Do you mean that the oversight system is scheming or the subject model? For the subject model the hope is that a sufficiently powerful overseer can catch that. If you're worried about the overseer, one reason for optimism is that the oversight models can have significantly smaller parameter count than frontier systems, so are less likely to have weird emergent properties.
The explainer model is actually evaluated based on how well the explanations predict ground-truth activation patterns, so it's not being evaluated by an LM-judge, but against the underlying ground-truth.
There is still room to hack the metric to some extent (in particular, we use an LM-based simulator to turn the explanations into predictions, so you could do better by providing more simulator-friendly explanations). This is probably happening, but we did a head-to-head comparison of LM-generated vs. human-generated explanations, and based on spot-checking them by hand, the higher-scoring explanations under our metric really did seem better.
There's also a number of other sanity checks in the paper if you're interested!
My guess would be that it's because they paid Hypermind directly rather than making the grant to me.
If you are interested, I did a detailed analysis of different groups of forecasters here: https://bounded-regret.ghost.io/scoring-ml-forecasts-for-2023/
I wouldn't treat competitive forecasters as a homogeneous group, but I also think basically everyone was surprised by the rate of progress on the MATH dataset. The main difference is that the better forecasters adjusted quickly after the first surprise and were mostly calibrated after.
My forecasts actually were funded by OP! I would guess that the main counterfactual change as a result of this was going with Hypermind over Good Judgement. It might be interesting to look at differences between those populations of forecasters---I would not model "super forecasters" as homogeneous and in retrospect the particular forecasters we got seemed not super good at AI questions, or else just weren't trying hard enough. But I also worked with some very good, AI-focused forecasters as a sanity check and they were also surprised by progress as determined by pre-registered predictions.
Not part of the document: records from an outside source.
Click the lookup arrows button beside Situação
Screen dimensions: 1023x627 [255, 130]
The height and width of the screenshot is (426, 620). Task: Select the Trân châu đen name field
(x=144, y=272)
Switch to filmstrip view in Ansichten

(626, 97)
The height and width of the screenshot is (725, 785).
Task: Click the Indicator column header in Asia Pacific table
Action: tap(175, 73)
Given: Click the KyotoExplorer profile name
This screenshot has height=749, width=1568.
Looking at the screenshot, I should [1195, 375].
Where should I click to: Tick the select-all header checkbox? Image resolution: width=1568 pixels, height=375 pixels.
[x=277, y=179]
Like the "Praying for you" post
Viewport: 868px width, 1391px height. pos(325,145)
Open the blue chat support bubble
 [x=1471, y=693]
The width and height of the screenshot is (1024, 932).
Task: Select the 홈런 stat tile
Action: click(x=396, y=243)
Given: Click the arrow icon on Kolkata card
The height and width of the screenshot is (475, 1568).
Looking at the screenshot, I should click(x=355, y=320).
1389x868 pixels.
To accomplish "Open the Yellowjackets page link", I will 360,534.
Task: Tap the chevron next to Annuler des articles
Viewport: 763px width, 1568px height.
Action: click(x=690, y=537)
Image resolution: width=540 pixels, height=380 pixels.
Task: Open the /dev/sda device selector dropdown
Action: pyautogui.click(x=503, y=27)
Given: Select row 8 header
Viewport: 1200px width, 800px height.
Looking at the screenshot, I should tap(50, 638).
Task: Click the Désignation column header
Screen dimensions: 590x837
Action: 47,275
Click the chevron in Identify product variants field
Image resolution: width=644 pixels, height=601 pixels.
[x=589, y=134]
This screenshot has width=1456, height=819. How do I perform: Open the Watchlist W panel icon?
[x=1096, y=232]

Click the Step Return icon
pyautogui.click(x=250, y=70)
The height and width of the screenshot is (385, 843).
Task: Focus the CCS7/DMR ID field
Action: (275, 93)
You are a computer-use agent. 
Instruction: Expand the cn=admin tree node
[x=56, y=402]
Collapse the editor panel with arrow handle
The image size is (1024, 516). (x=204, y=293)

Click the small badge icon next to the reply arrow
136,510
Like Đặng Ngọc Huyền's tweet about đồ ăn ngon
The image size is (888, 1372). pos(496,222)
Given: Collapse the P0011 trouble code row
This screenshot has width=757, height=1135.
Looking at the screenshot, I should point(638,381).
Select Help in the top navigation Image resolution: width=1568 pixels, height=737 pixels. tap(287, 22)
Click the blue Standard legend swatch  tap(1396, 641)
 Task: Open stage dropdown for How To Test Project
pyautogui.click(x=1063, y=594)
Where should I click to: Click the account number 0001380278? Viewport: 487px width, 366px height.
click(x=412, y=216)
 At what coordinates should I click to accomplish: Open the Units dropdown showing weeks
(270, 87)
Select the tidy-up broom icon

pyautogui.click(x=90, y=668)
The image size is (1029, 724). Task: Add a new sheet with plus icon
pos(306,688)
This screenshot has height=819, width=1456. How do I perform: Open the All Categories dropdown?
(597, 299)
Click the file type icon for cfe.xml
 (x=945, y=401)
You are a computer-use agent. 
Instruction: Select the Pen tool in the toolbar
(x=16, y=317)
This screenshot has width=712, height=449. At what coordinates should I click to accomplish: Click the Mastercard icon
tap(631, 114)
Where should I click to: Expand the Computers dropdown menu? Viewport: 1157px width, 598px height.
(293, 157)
Thanks, appreciate it! Interested if you have any particular tasks you'd want as part of the safety case (we are actively building out a dataset of tasks for evaluating interpretability assistants and looking for ideas).
Looks like an issue with the cross-posting (it works at https://bounded-regret.ghost.io/analyzing-long-agent-transcripts-docent/). Moderators, any idea how to fix?
EDIT: Fixed now, thanks to Oliver!
I meant coding in particular, I agree algorithmic progress is not 3x faster. I checked again just now with someone and they did indeed report 3x speedup for writing code, although said that the new bottleneck becomes waiting for experiments to run (note this is not obviously something that can be solved by greater automation, at least up until the point that AI is picking better experiments than humans).
Research engineers I talk to already report >3x speedups from AI assistants. It seems like that has to be enough that it would be showing up in the numbers. My null hypothesis would be that programmer productivity is increasing exponentially and has been for ~2 years, and this is already being taken into account in the curves, and without this effect you would see a slower (though imo not massively slower) exponential.
(This would argue for dropping the pre-2022 models from the graph which I think would give slightly faster doubling times, on the order of 5-6 months if I had to eyeball.).
Is the worry that if the overseer is used at training time, the model will be eval aware and learn to behave differently when overseen?